Prompt: Looking at the entries underneath, work out how many lines contain "checkbox". Write only that number.

------------------------

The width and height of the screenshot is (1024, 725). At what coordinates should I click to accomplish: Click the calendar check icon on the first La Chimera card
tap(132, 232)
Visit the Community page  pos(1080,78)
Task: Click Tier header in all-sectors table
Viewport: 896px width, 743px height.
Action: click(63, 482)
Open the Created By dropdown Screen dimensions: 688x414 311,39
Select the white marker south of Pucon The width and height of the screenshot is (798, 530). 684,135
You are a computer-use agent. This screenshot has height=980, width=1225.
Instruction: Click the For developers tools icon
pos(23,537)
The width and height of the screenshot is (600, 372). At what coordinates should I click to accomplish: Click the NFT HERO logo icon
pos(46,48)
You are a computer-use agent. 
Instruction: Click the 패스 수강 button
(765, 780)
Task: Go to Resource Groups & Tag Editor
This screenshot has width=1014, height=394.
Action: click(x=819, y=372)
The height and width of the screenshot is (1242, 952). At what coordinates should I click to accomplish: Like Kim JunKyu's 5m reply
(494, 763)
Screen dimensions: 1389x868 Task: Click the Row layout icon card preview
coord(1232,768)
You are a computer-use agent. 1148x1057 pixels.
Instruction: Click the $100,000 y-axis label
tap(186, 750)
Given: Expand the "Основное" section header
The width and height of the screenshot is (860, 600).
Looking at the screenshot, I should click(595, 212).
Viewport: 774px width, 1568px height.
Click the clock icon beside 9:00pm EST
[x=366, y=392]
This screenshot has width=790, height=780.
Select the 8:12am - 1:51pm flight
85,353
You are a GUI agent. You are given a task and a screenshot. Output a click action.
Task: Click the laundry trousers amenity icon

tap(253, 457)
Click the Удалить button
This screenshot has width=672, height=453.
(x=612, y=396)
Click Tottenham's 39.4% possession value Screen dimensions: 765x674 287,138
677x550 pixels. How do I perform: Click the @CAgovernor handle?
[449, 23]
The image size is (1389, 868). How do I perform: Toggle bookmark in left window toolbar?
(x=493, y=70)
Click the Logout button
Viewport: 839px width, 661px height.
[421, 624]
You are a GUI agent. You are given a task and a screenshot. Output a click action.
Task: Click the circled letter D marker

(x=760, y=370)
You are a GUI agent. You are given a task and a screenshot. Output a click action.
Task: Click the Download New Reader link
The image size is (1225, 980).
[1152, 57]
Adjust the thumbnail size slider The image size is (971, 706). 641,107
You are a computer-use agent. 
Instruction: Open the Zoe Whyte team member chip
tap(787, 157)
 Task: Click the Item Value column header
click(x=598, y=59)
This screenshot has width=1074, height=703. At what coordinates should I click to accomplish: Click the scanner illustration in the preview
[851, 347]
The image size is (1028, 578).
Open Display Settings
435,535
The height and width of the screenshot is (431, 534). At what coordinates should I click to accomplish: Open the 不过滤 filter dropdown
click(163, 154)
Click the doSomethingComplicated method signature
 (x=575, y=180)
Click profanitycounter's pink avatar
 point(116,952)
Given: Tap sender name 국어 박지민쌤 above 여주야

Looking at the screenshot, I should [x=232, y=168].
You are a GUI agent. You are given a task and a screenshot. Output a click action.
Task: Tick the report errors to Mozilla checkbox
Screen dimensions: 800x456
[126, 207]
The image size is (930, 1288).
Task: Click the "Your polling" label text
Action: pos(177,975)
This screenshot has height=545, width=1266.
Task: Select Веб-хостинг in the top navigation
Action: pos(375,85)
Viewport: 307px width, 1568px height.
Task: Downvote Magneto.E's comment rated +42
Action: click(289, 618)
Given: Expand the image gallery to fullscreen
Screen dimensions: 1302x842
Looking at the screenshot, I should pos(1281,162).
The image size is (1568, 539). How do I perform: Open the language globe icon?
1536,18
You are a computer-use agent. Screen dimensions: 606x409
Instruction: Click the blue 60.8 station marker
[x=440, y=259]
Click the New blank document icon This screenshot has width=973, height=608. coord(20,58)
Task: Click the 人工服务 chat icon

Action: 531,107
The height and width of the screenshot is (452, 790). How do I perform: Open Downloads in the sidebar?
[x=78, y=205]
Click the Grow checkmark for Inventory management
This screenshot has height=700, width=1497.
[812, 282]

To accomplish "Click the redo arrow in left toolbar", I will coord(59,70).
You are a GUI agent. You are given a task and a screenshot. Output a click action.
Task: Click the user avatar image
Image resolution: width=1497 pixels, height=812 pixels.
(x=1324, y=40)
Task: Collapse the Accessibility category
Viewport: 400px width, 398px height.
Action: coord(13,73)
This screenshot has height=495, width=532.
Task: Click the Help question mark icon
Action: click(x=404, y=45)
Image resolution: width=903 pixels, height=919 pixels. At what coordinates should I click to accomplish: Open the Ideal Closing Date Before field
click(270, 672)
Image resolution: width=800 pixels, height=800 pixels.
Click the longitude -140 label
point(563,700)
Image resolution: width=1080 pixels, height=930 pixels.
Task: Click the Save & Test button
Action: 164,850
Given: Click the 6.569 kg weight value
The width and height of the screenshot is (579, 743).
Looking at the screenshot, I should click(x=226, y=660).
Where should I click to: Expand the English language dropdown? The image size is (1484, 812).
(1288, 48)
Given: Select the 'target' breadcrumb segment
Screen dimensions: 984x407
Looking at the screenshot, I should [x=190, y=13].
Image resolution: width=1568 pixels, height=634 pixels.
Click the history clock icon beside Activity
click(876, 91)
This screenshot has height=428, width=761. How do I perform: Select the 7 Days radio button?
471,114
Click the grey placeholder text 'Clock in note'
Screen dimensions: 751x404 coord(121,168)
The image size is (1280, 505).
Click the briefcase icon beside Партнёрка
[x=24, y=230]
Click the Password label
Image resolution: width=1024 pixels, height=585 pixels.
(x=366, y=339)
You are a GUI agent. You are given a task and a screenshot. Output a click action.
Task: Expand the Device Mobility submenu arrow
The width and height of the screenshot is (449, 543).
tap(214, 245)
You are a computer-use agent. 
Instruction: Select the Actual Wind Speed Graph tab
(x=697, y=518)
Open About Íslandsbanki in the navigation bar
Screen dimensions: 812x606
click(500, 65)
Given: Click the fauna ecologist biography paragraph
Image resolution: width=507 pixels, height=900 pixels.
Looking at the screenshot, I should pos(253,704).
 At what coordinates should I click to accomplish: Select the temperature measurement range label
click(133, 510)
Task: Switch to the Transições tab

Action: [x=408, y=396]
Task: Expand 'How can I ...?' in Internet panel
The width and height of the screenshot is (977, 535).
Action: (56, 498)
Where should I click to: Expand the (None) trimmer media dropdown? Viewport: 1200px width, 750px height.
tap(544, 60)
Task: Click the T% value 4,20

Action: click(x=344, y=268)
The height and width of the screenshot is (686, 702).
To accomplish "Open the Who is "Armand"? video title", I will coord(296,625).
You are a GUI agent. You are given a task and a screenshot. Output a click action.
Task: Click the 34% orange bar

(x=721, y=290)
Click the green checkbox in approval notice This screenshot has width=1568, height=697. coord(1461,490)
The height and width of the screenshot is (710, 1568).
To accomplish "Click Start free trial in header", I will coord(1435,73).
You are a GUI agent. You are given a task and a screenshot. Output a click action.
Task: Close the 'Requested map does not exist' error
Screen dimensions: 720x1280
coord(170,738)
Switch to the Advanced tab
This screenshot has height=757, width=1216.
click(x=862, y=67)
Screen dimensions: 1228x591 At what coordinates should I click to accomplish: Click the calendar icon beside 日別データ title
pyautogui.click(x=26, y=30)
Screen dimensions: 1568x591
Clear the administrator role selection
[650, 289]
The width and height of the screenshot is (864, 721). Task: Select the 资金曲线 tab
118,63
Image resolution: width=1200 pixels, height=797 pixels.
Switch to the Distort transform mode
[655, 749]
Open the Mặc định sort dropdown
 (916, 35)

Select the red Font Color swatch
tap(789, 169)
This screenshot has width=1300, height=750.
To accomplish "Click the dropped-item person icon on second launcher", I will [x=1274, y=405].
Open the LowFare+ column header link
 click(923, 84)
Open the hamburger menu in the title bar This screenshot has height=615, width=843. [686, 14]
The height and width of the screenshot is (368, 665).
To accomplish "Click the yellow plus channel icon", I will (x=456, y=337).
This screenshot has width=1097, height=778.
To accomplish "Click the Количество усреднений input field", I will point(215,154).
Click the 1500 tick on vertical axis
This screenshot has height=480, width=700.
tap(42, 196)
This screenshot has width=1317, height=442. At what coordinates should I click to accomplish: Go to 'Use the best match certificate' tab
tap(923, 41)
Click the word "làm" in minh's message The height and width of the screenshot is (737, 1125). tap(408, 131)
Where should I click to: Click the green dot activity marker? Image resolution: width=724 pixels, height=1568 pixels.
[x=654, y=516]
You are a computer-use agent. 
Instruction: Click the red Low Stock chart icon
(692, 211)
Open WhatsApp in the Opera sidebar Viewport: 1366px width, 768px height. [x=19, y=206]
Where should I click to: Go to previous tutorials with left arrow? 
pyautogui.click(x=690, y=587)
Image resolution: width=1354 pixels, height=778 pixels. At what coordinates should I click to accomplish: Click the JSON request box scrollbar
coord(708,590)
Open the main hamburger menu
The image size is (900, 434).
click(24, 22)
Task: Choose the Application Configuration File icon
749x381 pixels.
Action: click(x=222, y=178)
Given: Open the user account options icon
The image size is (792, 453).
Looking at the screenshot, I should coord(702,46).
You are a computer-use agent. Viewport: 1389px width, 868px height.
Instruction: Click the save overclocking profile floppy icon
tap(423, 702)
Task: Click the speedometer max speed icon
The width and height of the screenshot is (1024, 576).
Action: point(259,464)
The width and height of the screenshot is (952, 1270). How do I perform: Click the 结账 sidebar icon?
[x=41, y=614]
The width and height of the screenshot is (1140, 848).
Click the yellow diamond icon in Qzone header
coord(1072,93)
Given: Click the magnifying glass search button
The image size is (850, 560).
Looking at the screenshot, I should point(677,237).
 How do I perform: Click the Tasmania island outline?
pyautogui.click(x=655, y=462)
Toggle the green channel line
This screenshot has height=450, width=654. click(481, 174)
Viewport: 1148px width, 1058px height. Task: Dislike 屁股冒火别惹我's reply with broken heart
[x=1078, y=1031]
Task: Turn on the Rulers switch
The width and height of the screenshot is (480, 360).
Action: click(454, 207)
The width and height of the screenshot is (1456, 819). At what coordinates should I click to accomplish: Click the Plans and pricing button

------------------------

Task output: 2